***** The data
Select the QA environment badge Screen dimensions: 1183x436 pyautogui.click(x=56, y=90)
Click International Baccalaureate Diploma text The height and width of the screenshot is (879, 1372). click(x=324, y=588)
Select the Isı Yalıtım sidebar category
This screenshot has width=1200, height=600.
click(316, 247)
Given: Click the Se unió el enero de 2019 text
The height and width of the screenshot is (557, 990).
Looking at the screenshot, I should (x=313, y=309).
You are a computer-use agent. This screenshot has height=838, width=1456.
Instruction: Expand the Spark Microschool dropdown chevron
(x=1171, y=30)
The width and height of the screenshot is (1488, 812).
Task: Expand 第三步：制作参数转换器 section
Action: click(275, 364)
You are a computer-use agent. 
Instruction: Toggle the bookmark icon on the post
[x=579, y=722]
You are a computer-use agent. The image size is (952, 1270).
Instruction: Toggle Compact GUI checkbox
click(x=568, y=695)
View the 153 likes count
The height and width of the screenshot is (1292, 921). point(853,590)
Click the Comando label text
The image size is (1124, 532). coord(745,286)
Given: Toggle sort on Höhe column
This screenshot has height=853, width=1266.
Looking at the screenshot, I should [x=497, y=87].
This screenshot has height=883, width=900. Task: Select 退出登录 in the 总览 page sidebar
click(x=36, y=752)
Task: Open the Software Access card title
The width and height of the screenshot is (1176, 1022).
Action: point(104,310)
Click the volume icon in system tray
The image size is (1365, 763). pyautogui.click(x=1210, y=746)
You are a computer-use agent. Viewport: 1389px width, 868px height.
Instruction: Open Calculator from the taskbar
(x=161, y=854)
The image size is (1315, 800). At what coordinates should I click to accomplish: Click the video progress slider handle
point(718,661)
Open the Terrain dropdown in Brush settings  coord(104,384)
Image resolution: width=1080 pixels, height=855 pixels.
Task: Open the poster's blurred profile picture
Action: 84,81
**********
Exercise: Which lines above contain the word "agent"? Locate each one and copy it in full.

Solution for this task:
You are a computer-use agent. This screenshot has height=838, width=1456.
You are a computer-use agent. 
You are a computer-use agent. The image size is (952, 1270).
You are a computer-use agent. Viewport: 1389px width, 868px height.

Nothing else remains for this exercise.